My understanding from reading what I could find on it a while back is that the argument is based on the three premises I stated. More specifically:
That an AI, the "basilisk", will come into existence in the future that will create a being in its time frame that is "you", and that the basilisk will then punish this future "you" if the present you (i.e., you reading this post right now) did not do everything in your power to bring the basilisk into existence.
To me, there are several obvious holes in this argument, corresponding roughly to denying one of the three premises I stated:
(1) Even if we stipulate that
some AI will come into existence in the future, that doesn't mean this AI will be the basilisk AI. I have not seen anyone advance any argument for why such an AI would have to come into existence, or even why one would be more likely than many other possible kinds of AI (including AIs that could do great harm in other ways).

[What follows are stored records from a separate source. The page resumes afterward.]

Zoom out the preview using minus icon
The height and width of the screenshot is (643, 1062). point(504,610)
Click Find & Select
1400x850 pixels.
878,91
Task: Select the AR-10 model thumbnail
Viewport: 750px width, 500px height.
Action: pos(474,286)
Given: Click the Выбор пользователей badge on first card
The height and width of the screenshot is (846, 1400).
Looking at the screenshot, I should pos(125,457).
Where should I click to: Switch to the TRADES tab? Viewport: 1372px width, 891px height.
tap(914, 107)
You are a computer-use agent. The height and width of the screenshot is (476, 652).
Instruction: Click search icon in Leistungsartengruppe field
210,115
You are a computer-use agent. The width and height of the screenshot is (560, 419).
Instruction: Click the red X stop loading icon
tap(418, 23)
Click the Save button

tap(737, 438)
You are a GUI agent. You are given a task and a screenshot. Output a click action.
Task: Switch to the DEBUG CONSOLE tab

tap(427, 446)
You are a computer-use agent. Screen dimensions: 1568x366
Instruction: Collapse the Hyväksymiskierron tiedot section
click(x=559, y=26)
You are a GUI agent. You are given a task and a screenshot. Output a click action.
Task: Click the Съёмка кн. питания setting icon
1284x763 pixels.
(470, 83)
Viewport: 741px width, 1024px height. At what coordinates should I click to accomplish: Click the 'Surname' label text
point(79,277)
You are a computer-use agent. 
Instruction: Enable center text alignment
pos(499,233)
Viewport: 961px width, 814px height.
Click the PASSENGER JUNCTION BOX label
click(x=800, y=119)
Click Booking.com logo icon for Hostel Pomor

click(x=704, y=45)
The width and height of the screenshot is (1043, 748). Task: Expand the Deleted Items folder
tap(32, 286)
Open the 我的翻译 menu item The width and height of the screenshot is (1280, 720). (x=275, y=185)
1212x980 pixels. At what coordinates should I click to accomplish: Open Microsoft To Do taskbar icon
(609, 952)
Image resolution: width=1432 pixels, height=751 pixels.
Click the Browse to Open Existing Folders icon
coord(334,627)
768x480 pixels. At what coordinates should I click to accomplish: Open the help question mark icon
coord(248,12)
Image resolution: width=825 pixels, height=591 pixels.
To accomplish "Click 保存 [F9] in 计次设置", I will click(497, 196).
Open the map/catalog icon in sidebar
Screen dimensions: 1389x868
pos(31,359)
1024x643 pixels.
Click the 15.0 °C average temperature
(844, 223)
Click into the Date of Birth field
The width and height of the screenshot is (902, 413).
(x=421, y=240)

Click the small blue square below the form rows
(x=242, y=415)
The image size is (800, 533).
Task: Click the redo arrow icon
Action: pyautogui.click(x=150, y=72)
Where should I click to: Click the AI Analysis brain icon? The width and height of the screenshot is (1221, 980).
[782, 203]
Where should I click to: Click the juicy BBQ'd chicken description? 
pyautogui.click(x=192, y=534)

(2) Even if we stipulate that the basilisk AI
will come into existence, that doesn't mean the AI will be able to create a being that is "you" in the required sense. Part of the problem is figuring out
what "the required sense" actually means. Does it mean the basilisk has to create an exact duplicate of you down to the quantum level? That's obviously impossible by the no cloning theorem. Does it mean the basilisk has to create a being that is "enough like" you? What counts as "enough like"? I have not seen anyone give precise and satisfactory answers to these questions; the only answer I've seen is basically handwaving along the lines of "well, we don't understand exactly what would be required but it seems like an AI ought to be able to do it, whatever it turns out to be".
(3) Even if we stipulate that the basilisk AI could create a future "you", that doesn't mean the AI will be able to know what the present "you" did. An AI can be as intelligent as you like and still be unable to know, in whatever future time it exists, what you, here and now in 2022, did or did not do. That would require a level of accuracy in the recording of detailed physical events that does not exist, never has existed, and it's hard to believe ever will exist. So it's extremely difficult to see how anything the present you does or does not do could have any
actual effect on the basilisk; the information simply can't get transmitted from now to the future with that kind of accuracy.
One dodge (which was raised by another poster earlier in the thread) is to assume that the future "you" is actually a
simulation--which raises the possibility that you, here and now in 2022, could actually
be the "future you", in a simulation the basilisk is running of the year 2022 on Earth in order to see what you do. That would require you to believe that you are living in a simulation instead of the "root" reality, which is a whole separate issue that I won't go into here. But even if we stipulate that it's the case, we still have another issue: if you are actually living in the basilisk's simulated reality, then obviously you can't do anything to affect whether or not the basilisk exists. So it makes no sense to act as if you could, and you should just ignore the possibility.